What to work on
1 > Quote everything in the thread on selecting XML nodes as rows from "Select XML nodes" down to "for each one.".
2 > Answer these questions about the thread on selecting XML nodes as rows:
(a) What kind of table does the question use as its example?
(b) Which two cities appear for Joe Baker in the desired results?
(c) In the solution's test table, what name goes with the address on Street 3?

Passage shown

════════════════

Select XML nodes as rows - sql

I am selecting from a table that has an XML column using T-SQL. I would like to select a certain type of node and have a row created for each one.
For instance, suppose I am selecting from a people table. This table has an XML column for addresses. The XML is formated similar to the following:
<address>
<street>Street 1</street>
<city>City 1</city>
<state>State 1</state>
<zipcode>Zip Code 1</zipcode>
</address>
<address>
<street>Street 2</street>
<city>City 2</city>
<state>State 2</state>
<zipcode>Zip Code 2</zipcode>
</address>
How can I get results like this:
Name City State
Joe Baker Seattle WA
Joe Baker Tacoma WA
Fred Jones Vancouver BC

Here is your solution:
/* TEST TABLE */
DECLARE #PEOPLE AS TABLE ([Name] VARCHAR(20), [Address] XML )
INSERT INTO #PEOPLE SELECT
'Joel',
'<address>
<street>Street 1</street>
<city>City 1</city>
<state>State 1</state>
<zipcode>Zip Code 1</zipcode>
</address>
<address>
<street>Street 2</street>
<city>City 2</city>
<state>State 2</state>
<zipcode>Zip Code 2</zipcode>
</address>'
UNION ALL SELECT
'Kim',
'<address>
<street>Street 3</street>
<city>City 3</city>
<state>State 3</state>
<zipcode>Zip Code 3</zipcode>
</address>'
SELECT * FROM #PEOPLE
-- BUILD XML
DECLARE #x XML
SELECT #x =
( SELECT
[Name]
, [Address].query('
for $a in //address
return <address
street="{$a/street}"

════════════════

Given material
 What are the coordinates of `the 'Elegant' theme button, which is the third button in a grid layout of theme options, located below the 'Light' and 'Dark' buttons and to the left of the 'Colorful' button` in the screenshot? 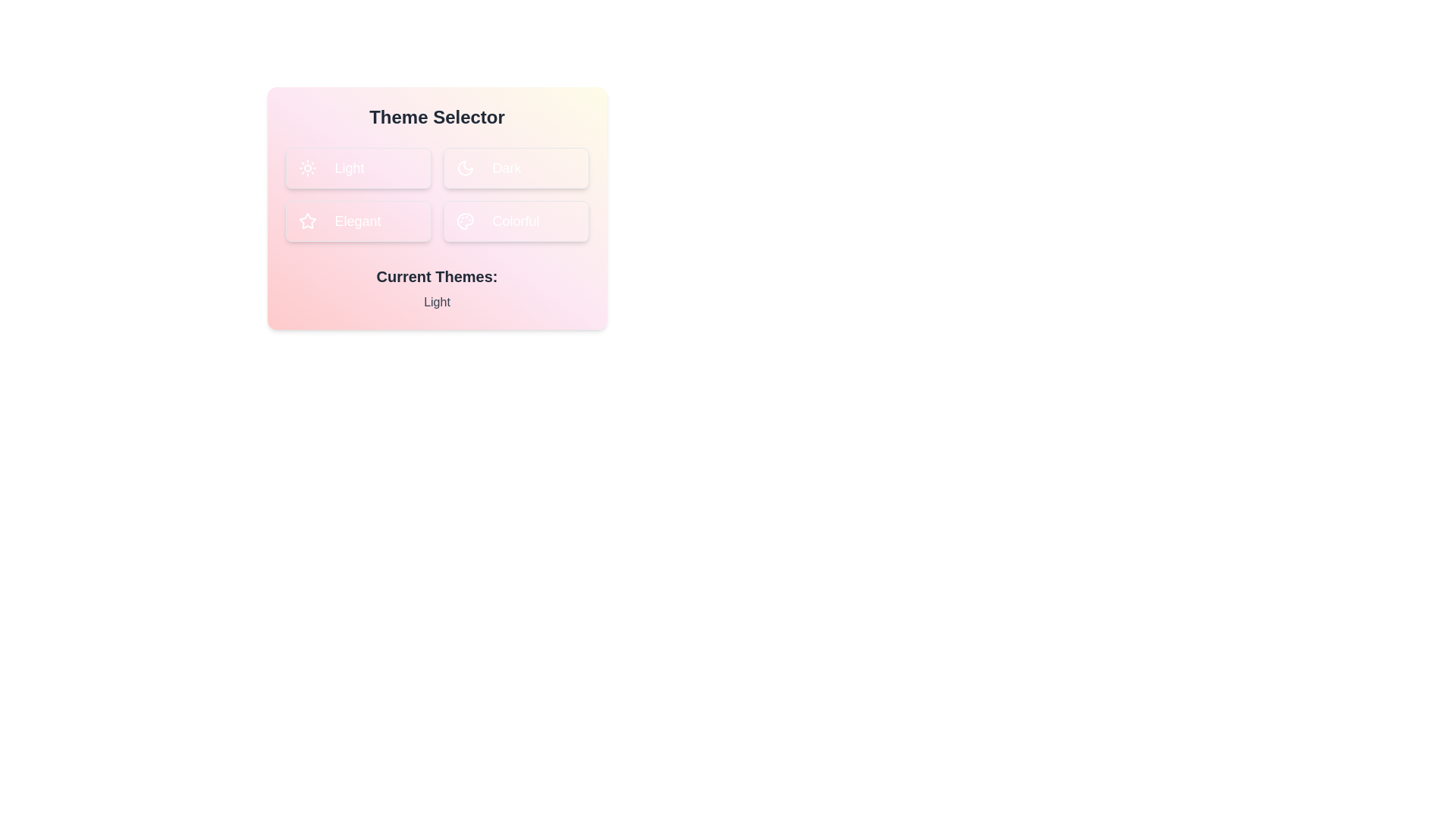 It's located at (357, 221).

════════════════

Task-by-task solutions
1 >
Select XML nodes as rows - sql

I am selecting from a table that has an XML column using T-SQL. I would like to select a certain type of node and have a row created for each one.

2 >
(a) A people table.
(b) Seattle and Tacoma.
(c) Kim.